In [None]:
# This Python 3 environment comes with many helpful analytics libraries installed
# It is defined by the kaggle/python Docker image: https://github.com/kaggle/docker-python
# For example, here's several helpful packages to load

import numpy as np # linear algebra
import pandas as pd # data processing, CSV file I/O (e.g. pd.read_csv)

# Input data files are available in the read-only "../input/" directory
# For example, running this (by clicking run or pressing Shift+Enter) will list all files under the input directory

import os
for dirname, _, filenames in os.walk('/kaggle/input'):
    for filename in filenames:
        print(os.path.join(dirname, filename))

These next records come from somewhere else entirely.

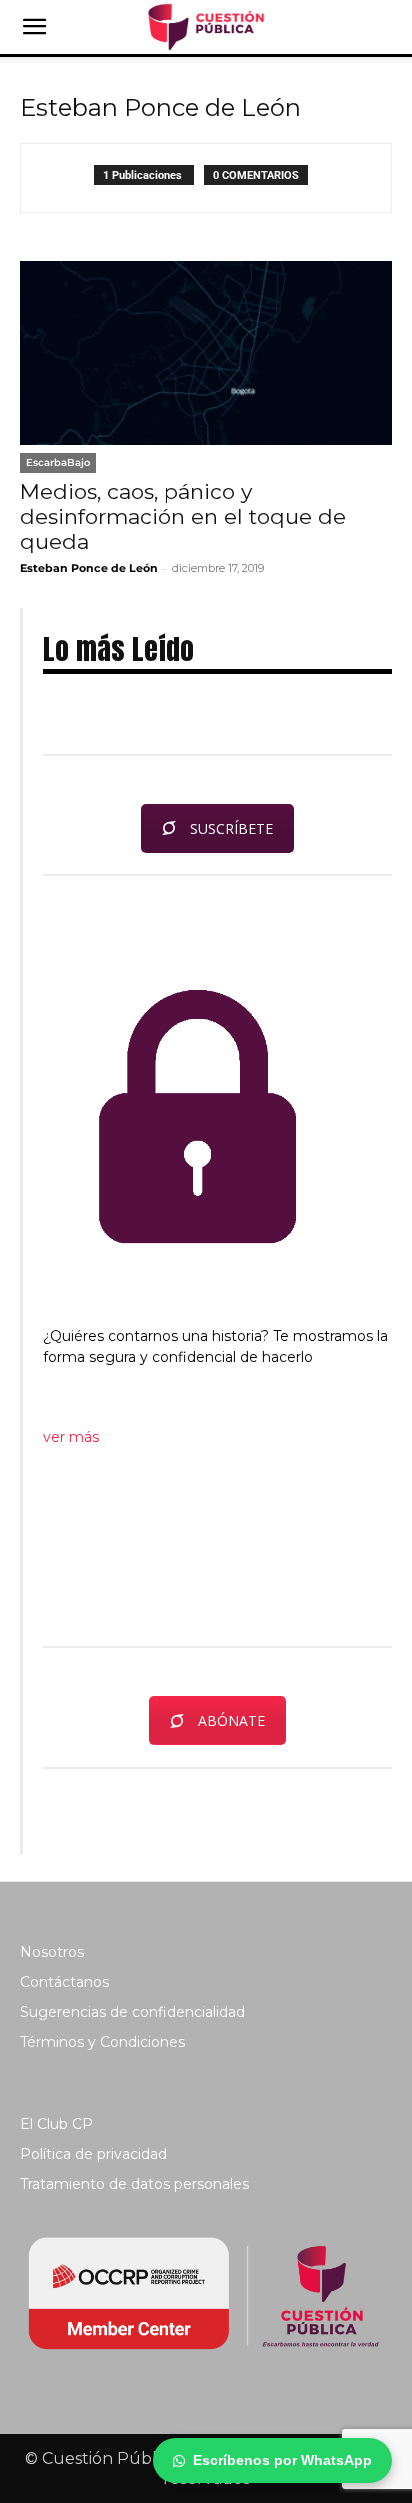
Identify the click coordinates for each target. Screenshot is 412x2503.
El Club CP (56, 2124)
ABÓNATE (231, 1720)
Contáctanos (64, 1982)
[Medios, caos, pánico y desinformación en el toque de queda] (206, 353)
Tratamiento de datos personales (134, 2184)
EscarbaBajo (58, 462)
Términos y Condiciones (102, 2042)
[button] (34, 27)
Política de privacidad (93, 2154)
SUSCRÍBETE (231, 828)
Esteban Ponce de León (89, 568)
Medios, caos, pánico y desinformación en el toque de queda (183, 516)
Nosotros (52, 1952)
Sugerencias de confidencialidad (132, 2012)
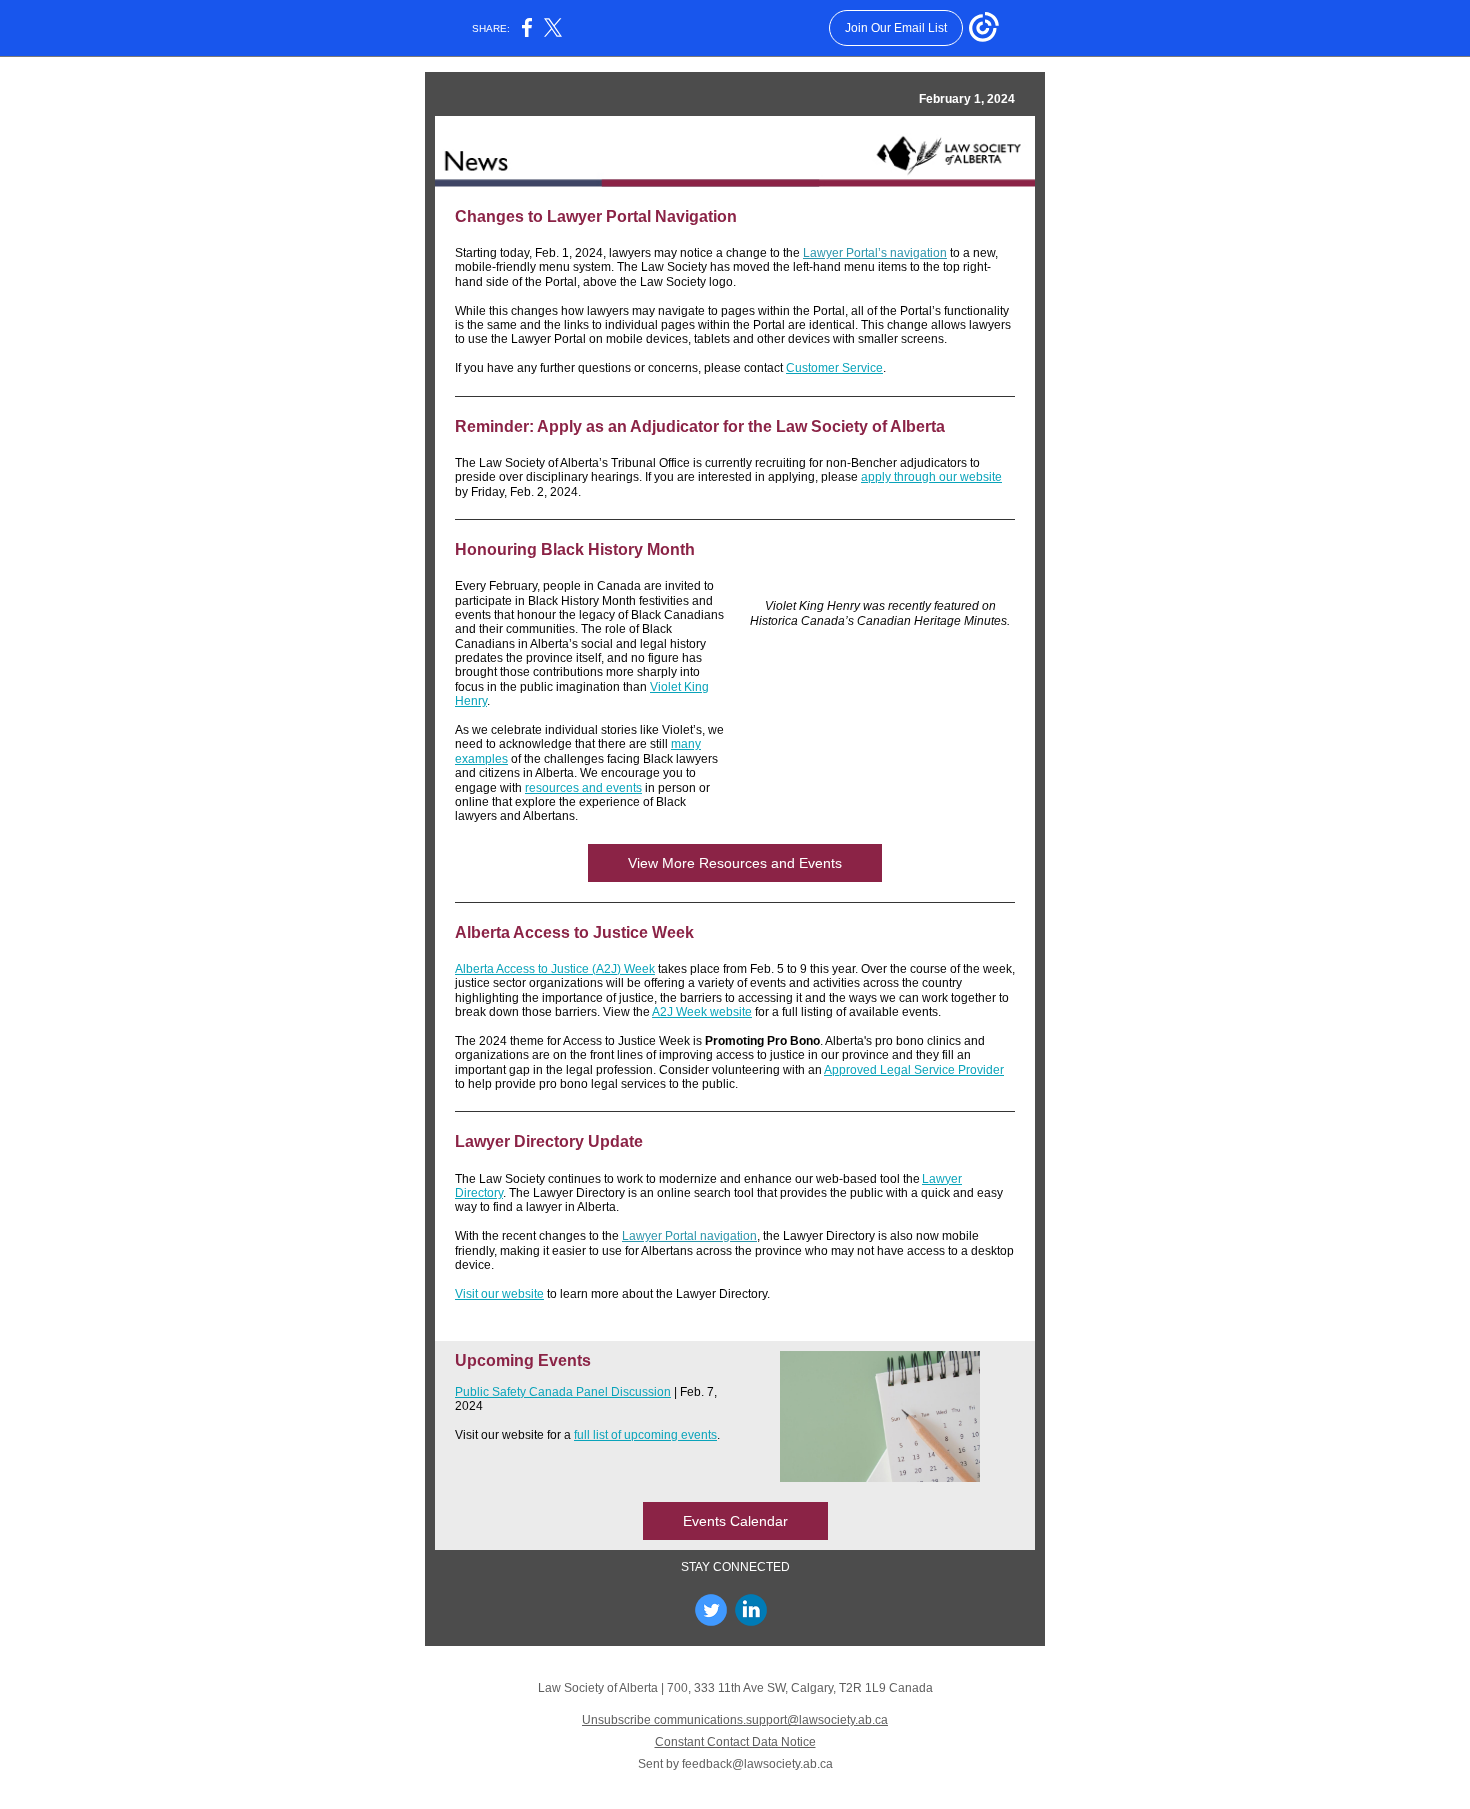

# You can write up to 20GB to the current directory (/kaggle/working/) that gets preserved as output when you create a version using "Save & Run All" 
# You can also write temporary files to /kaggle/temp/, but they won't be saved outside of the current session

In [None]:
import matplotlib.pyplot as plt
import seaborn as sns

In [None]:
#load the dataset
df=pd.read_csv('/kaggle/input/heart-attack-analysis-prediction-dataset/heart.csv')
print(df.head(5))


In [None]:
#explore the dataset
df.shape
df.info()
df.describe()

In [None]:
df.tail(10)

In [None]:
#check missing values
df.isnull().sum()

In [None]:
#no missing value in the dataset

In [None]:
#data visualization

#countplot for gender where female =0, male=1
sns.countplot(x='sex',data=df)
plt.title("Sex")
plt.show()

#countplot for exercise induced angina where 1=yes ,0=No
sns.countplot(x='exng',data=df)
plt.title('Exercise induced angina (exng)')
plt.show()

#countplot for chest pain type
sns.countplot(x='cp',data=df)
plt.title('Chest pain type')
plt.show()

#countplot for resting electrocardiographic results
sns.countplot(x='restecg',data=df)
plt.title('Resting electrocardiographic results')
plt.show()

#countplot for the target variable
sns.countplot(x='output',data=df)
plt.title('Having heart attack')
plt.show()

#histogram of age
sns.histplot(x='age',data=df)
plt.title('Distribution of age')
plt.show()



In [None]:
from sklearn.preprocessing import StandardScaler

#scale the needed scaling variables
scaler=StandardScaler()
df[['trtbps','chol','thalachh']]=scaler.fit_transform(df[['trtbps','chol','thalachh']])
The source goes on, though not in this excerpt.